Beirut offer poses dilemma for Israel

4/12/2007

LONDON - Late last month the Arab League declared in Riyadh that all 22 Arab countries are still ready for peace with Israel if it withdraws from all the Arab lands that it seized in the 1967 war and agrees to a just solution for the Palestinian refugees.

It is a measure of their panic as they calculate the psychological impact of a forthcoming U.S. withdrawal from Iraq (which will emerge as the first Shia-ruled Arab country in eight centuries), and the likelihood that western Iraq will become a Sunni Arab rump state dominated by fanatical Islamists.

The Riyadh offer essentially repeats a proposal for a comprehensive peace settlement that the Arab League first made five years ago at a summit in Beirut. At that time it was completely ignored by Israel, as Ariel Sharon was the Israeli prime minister in 2002 and had no interest in trading land for peace. He is gone now, but it is still very unusual in the diplomatic world to make the same offer again at a later date. It looks too much like begging. Why did they do it?

This is not a particularly good time to talk about peace to Israel, for Mr. Sharon's successor, Ehud Olmert, is gravely weakened by corruption scandals and the perceived failure of his war against Lebanon last summer. He is in no position politically to propose returning to Israel's pre-1967 borders, i.e. giving the entire West Bank and East Jerusalem to the Palestinians and returning the Golan Heights to Syria, even if he were personally inclined to do so.

The Arab League's real reason for bringing up the Beirut offer again last month was that a number of key members are worried about the security of their own regimes after U.S. forces in Iraq give up and go home.

A few countries with large Shia populations worry a bit about their loyalty, but the big concern everywhere is that Sunni Islamist extremists have gained immensely in prestige and popular support across the Arab world because of their performance against the American occupation forces in Iraq.

In virtually every Arab state, the main opposition to the regime is Sunni Islamists, and in many of them the relationship is already one of suppressed civil war. The American invasion of Iraq utterly destabilized the region - as King Abdullah II of Jordan warned in July, 2002, "All of us are saying, 'Hey, United States, we don't think this is a very good idea'" - and U.S. defeat in Iraq is destabilizing it even further. In Syria, Jordan, Saudi Arabia, and some of the smaller gulf states, the countries nearest to the epicenter of the upheavals, and even in Egypt, there are grave concerns about Islamist coups, uprisings, or even full-scale revolutions.
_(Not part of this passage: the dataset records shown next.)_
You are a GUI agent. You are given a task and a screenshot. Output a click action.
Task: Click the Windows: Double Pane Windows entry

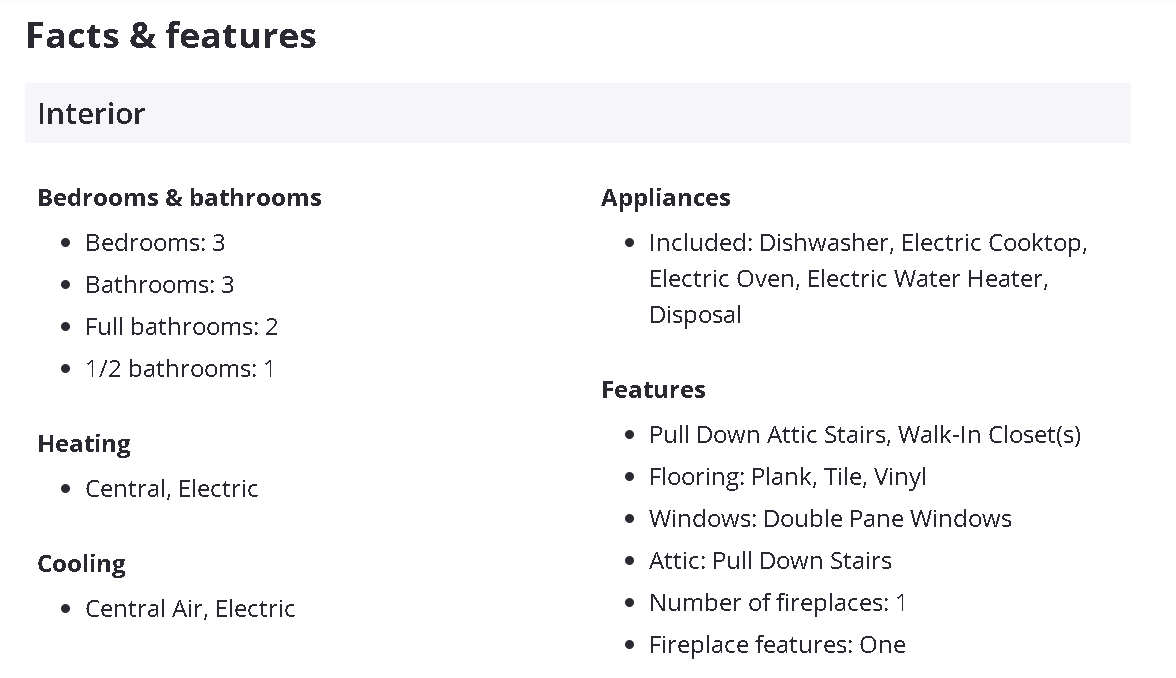coord(830,518)
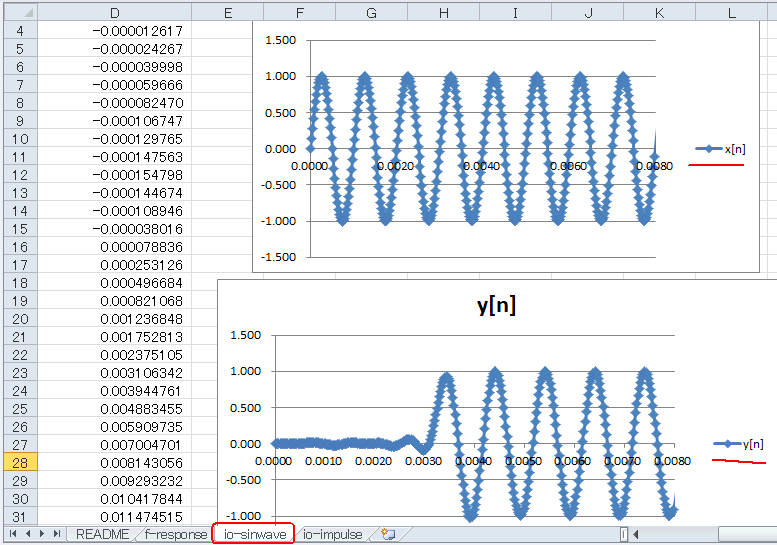Image resolution: width=777 pixels, height=545 pixels.
Task: Insert a new worksheet using tab icon
Action: point(388,534)
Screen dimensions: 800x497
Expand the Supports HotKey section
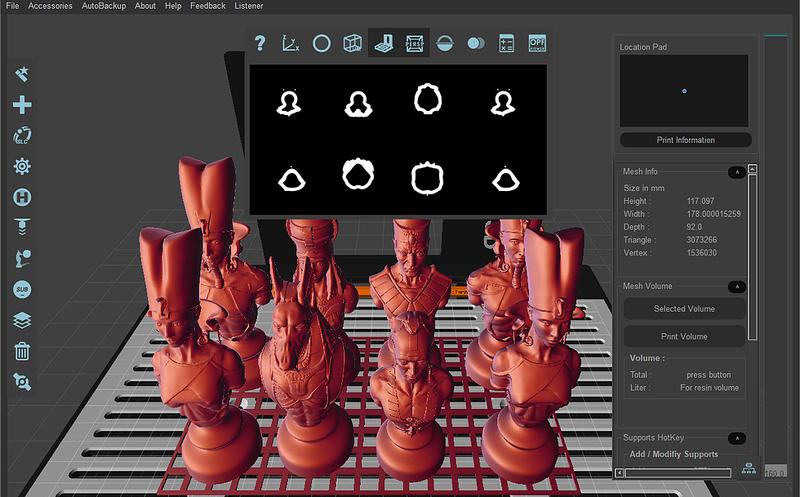coord(736,438)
So now would be a good time to win the regimes some credit by doing a peace deal with Israel that creates a proper Palestinian state in the Israeli-occupied territories and lets at least a few refugees go home while compensating the rest. However, the very vulnerability that now persuades Arab regimes to revive this proposal automatically makes it less attractive to Israelis. How can they be sure that the Arab regimes they make the deal with will actually survive long enough to make such a deal worthwhile?

Aluf Benn of the newspaper Ha'aretz put it plainly about a year ago: "Israel could always do business with Arab dictators; (they were) a barrier protecting it from the rage of the 'Arab street.' That was the basis of the peace agreements with Egypt and Jordan (and with) Yasser Arafat and his heirs but those days are over. Henceforth Israel will have to factor into its foreign policy something it has always ignored - Arab public opinion."

Indeed, Israel may soon have to deal with more regimes that fully reflect the "rage of the Arab street," as it is already dealing with (or rather, failing to deal with) the Islamists of Hamas, freely elected in the Palestinian occupied territories more than a year ago. Such governments would not be interested in making new peace agreements with Israel, or even in maintaining existing ones.

So the quite genuine offer of the Arab League will be ignored, not just because the current Israeli government wants to hold onto most of the settlements, but because no Israeli government would accept the deal the Arab League is offering unless it could be sure that its key partners on the other side were capable of carrying out their part of the deal. It cannot be sure of that any more.

The repercussions of the Iraq fiasco are just beginning to unfold, and nobody knows what the Middle East will look like five years from now.

Gwynne Dyer is a London-based independent journalist.